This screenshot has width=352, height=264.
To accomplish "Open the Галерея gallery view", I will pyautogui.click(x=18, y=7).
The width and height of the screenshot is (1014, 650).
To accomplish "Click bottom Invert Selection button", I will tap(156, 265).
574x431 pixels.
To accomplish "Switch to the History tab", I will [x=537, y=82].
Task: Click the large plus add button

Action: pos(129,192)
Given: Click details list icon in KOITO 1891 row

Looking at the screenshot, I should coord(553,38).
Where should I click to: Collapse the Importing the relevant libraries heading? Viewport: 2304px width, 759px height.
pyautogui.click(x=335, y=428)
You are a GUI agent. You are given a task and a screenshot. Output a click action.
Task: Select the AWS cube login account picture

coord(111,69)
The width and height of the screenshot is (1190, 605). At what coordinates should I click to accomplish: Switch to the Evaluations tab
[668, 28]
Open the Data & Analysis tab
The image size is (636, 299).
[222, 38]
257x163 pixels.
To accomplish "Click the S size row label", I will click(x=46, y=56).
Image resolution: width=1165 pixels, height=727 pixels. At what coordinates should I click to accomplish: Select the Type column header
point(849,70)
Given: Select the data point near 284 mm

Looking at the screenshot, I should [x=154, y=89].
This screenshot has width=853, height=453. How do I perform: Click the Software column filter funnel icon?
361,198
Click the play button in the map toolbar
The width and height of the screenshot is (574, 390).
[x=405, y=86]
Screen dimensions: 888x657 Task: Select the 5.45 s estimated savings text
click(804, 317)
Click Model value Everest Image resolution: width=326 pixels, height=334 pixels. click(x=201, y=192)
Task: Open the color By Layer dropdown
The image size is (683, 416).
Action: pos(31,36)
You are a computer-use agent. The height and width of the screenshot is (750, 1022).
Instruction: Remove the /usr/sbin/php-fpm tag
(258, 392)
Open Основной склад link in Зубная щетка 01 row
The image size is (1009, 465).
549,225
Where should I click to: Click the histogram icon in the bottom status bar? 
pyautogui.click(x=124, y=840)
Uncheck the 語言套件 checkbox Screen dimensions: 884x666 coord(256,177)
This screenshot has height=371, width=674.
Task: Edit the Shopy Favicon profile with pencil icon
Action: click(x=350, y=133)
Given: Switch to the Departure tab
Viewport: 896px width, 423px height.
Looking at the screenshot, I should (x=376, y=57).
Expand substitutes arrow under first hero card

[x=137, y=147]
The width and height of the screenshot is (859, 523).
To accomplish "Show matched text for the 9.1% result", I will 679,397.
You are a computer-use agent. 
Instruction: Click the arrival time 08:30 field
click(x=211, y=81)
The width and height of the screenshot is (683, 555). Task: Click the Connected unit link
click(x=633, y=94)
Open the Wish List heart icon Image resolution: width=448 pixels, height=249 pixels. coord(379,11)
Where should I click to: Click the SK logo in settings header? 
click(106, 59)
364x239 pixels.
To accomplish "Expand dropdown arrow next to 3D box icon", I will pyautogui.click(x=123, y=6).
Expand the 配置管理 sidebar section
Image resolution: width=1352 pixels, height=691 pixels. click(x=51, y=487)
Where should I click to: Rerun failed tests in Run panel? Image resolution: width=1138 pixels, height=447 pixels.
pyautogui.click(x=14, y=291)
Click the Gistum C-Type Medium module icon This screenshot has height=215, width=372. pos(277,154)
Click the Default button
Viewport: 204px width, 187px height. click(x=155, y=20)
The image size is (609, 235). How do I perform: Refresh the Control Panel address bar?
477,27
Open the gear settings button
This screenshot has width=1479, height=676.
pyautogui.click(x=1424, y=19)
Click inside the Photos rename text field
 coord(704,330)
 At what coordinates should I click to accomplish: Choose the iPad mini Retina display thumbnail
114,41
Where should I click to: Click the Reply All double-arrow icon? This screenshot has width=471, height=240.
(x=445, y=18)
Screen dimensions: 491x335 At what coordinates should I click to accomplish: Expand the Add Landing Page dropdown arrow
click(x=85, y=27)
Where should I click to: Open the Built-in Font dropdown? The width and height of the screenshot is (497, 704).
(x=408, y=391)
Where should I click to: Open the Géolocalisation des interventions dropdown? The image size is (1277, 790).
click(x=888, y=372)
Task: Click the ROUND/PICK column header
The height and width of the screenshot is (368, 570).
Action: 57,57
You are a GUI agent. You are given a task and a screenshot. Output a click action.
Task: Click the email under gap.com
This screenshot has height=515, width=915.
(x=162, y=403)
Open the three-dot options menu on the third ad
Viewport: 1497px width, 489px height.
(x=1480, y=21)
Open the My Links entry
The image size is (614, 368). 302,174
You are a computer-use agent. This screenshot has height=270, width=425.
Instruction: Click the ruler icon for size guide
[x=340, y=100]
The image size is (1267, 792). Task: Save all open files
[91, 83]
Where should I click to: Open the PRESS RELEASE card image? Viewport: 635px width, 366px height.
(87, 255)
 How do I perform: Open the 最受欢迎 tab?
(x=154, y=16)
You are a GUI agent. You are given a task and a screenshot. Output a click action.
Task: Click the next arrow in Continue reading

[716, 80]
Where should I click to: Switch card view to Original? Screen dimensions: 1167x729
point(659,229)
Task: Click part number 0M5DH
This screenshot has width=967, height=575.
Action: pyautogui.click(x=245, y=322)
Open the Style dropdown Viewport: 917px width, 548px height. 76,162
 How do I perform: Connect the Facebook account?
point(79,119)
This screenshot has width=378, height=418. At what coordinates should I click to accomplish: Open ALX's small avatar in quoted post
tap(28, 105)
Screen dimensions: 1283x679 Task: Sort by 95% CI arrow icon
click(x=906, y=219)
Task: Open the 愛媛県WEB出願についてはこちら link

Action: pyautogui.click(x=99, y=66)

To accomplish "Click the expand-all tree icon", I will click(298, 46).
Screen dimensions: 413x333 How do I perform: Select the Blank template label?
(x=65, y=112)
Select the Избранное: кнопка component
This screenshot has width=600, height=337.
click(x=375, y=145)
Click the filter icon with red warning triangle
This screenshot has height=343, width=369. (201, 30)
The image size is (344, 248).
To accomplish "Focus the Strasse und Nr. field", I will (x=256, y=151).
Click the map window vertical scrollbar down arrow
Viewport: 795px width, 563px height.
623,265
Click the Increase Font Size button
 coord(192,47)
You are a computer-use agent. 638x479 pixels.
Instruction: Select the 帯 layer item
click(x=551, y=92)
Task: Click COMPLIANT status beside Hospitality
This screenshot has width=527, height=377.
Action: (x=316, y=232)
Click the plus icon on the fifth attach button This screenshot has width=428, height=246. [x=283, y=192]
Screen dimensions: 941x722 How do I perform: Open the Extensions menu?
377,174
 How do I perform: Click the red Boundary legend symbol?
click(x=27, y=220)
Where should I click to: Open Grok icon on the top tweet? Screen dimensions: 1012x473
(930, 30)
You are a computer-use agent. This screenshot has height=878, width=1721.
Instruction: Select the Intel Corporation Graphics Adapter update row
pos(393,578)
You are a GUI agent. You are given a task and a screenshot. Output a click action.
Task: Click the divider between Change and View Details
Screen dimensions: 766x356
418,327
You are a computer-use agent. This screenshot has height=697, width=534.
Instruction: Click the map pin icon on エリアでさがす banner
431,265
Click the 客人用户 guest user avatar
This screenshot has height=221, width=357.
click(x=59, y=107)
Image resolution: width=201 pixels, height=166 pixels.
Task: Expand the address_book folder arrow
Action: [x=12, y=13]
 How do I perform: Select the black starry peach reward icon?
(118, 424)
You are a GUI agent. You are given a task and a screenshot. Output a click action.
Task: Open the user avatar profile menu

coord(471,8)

+--

=== PROMPT ===
The stopping point is the line containing "You are a computer-use agent. The". Reproduce exactly every line of the material from the first through that one.

=== ANSWER TO THE PROBLEM ===
This screenshot has width=352, height=264.
To accomplish "Open the Галерея gallery view", I will pyautogui.click(x=18, y=7).
The width and height of the screenshot is (1014, 650).
To accomplish "Click bottom Invert Selection button", I will tap(156, 265).
574x431 pixels.
To accomplish "Switch to the History tab", I will [x=537, y=82].
Task: Click the large plus add button

Action: pos(129,192)
Given: Click details list icon in KOITO 1891 row

Looking at the screenshot, I should coord(553,38).
Where should I click to: Collapse the Importing the relevant libraries heading? Viewport: 2304px width, 759px height.
pyautogui.click(x=335, y=428)
You are a GUI agent. You are given a task and a screenshot. Output a click action.
Task: Select the AWS cube login account picture

coord(111,69)
The width and height of the screenshot is (1190, 605). At what coordinates should I click to accomplish: Switch to the Evaluations tab
[668, 28]
Open the Data & Analysis tab
The image size is (636, 299).
[222, 38]
257x163 pixels.
To accomplish "Click the S size row label", I will click(x=46, y=56).
Image resolution: width=1165 pixels, height=727 pixels. At what coordinates should I click to accomplish: Select the Type column header
point(849,70)
Given: Select the data point near 284 mm

Looking at the screenshot, I should [x=154, y=89].
This screenshot has width=853, height=453. How do I perform: Click the Software column filter funnel icon?
361,198
Click the play button in the map toolbar
The width and height of the screenshot is (574, 390).
[x=405, y=86]
Screen dimensions: 888x657 Task: Select the 5.45 s estimated savings text
click(804, 317)
Click Model value Everest Image resolution: width=326 pixels, height=334 pixels. click(x=201, y=192)
Task: Open the color By Layer dropdown
The image size is (683, 416).
Action: pos(31,36)
You are a computer-use agent. The height and width of the screenshot is (750, 1022).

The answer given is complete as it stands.